Lost City may more closely resemble the conditions of early Earth, making it a prime site for research into the origin of life. Its vents have been actively seeping fluids for tens of thousands of years—possibly much longer than black smokers, which tend to collapse and rebuild on shorter timescales.
Creatures of the abyss
The life that thrives around vents often looks as alien as the environment itself. Giant tubeworms (Riftia pachyptila) grow over two meters long and have neither mouths nor digestive systems. Instead, they rely entirely on symbiotic bacteria inside their bodies to convert chemicals into energy.
Scaly-foot snails are found only around Indian Ocean vents. They have iron-infused shells and scales which work as a natural armour unmatched in the animal kingdom.
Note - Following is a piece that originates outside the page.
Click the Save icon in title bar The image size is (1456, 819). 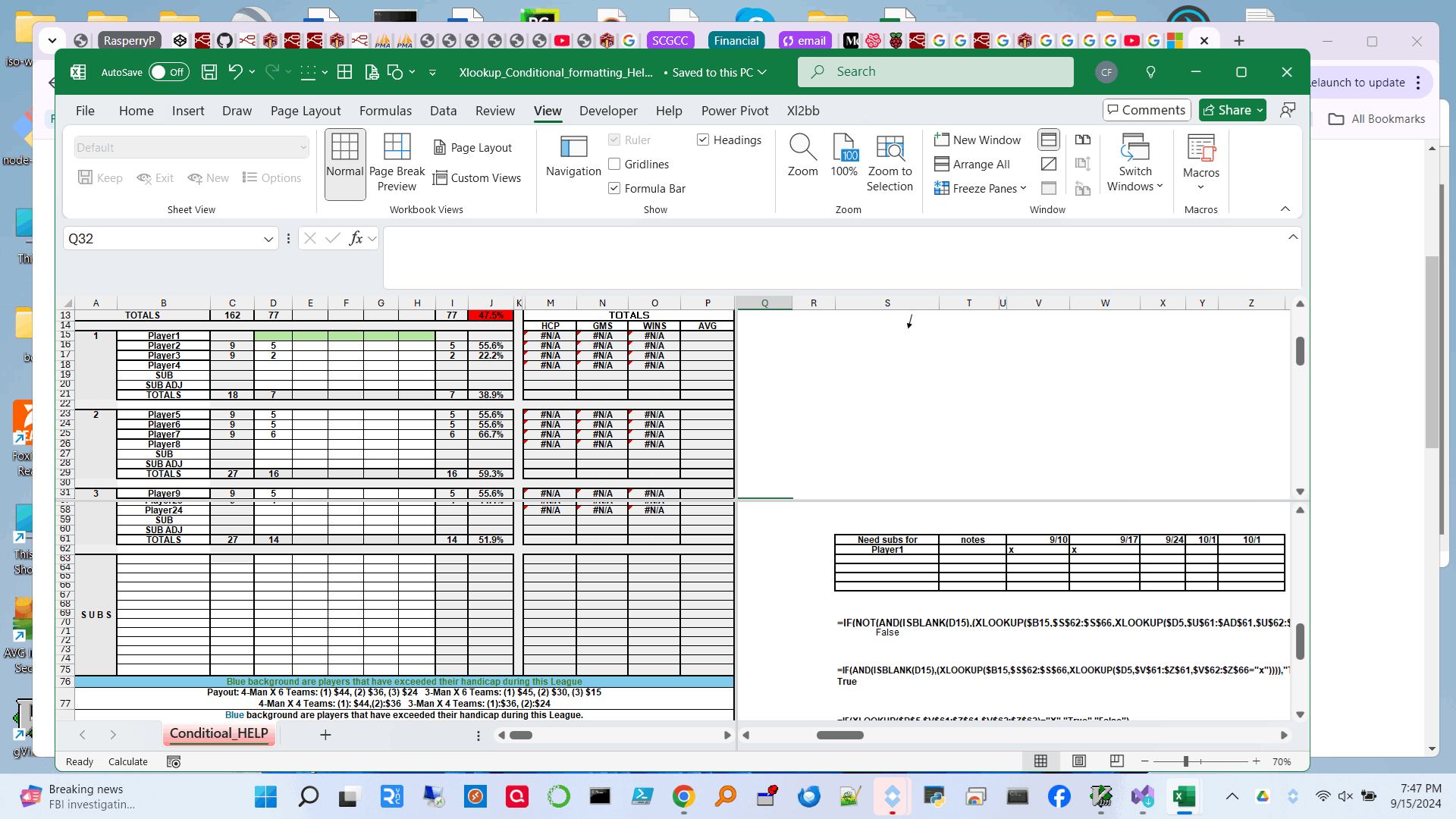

Around the Mid-Atlantic Ridge vents, vent shrimp are found. They are nearly blind and navigate using thermal sensors. Their only nourishment comes from the bacteria that cover their backs.
Pompeii worms live in tubes near black smokers. They are among the most heat-tolerant animals on Earth, in temperatures exceeding 80°C (176°F). They host bacteria on their backs that may serve to insulate them to some degree.
Each of these creatures has adapted in ways that challenge our understanding of biology and evolution.
What does this mean for life beyond earth?
If life can thrive in boiling, acidic, high-pressure environments with neither sunlight nor oxygen, it is more adaptable to extreme environments than science had formerly thought. The discovery of such a variety of life around deep-sea vents leads to the question of whether it might also have developed in extreme conditions on other planets.
Many scientists now look to Europa (a moon of Jupiter) and Enceladus (a moon of Saturn), both of which are believed to have subsurface oceans heated by tidal flexing and possibly containing hydrothermal vents.
Enceladus has even been observed spraying plumes of water vapour into space that are laced with organic molecules. It is not far-fetched to imagine deep-sea vents on these moons harbouring microbial life, or even more complex life forms—extraterrestrial “tubeworms” silently swaying in alien currents and even stranger forms of life, never seen on Earth.
Still so many questions
Despite decades of study, hydrothermal vents remain mysterious. We still do not know how long many of these ecosystems last, how organisms colonise new vents, or how vent life changes over time. Much of the deep ocean remains unexplored—more than the surface of Mars—and new vent systems are still being discovered.
Science has barely begun to scratch the surface when it comes to understanding these remote places. While each dive into the abyss brings some intriguing new findings, each discovery deepens the mysteries.
Deep-sea exploration is continuing with advanced submersibles and remotely operated vehicles (ROVs) that can withstand the pressure and temperature of vent environments. Recent missions to the Mid-Cayman Rise, the Indian Ocean, and the Antarctic Ridge have uncovered species never seen before and mapped vent fields the size of cities.
As hydrothermal vent fields age, move, and die, entire communities must migrate or perish. How they do so, and how fragile or resilient these ecosystems really are, remains unknown. With looming threats like deep-sea mining, it is increasingly urgent to understand these habitats before they are irreparably damaged.
Life forged in fire
The story of life on Earth may have started not in sunlit shallows but in the lightless depths—among steaming cracks in the seafloor and chemical plumes. Hydrothermal vents are not just scientific curiosities. They are living time machines, whispering clues from a time before plants, animals, or even DNA as we know it.
They remind us that life is tenacious and can begin in darkness. And perhaps, on some far-off moon or distant planet, it is beginning all over again.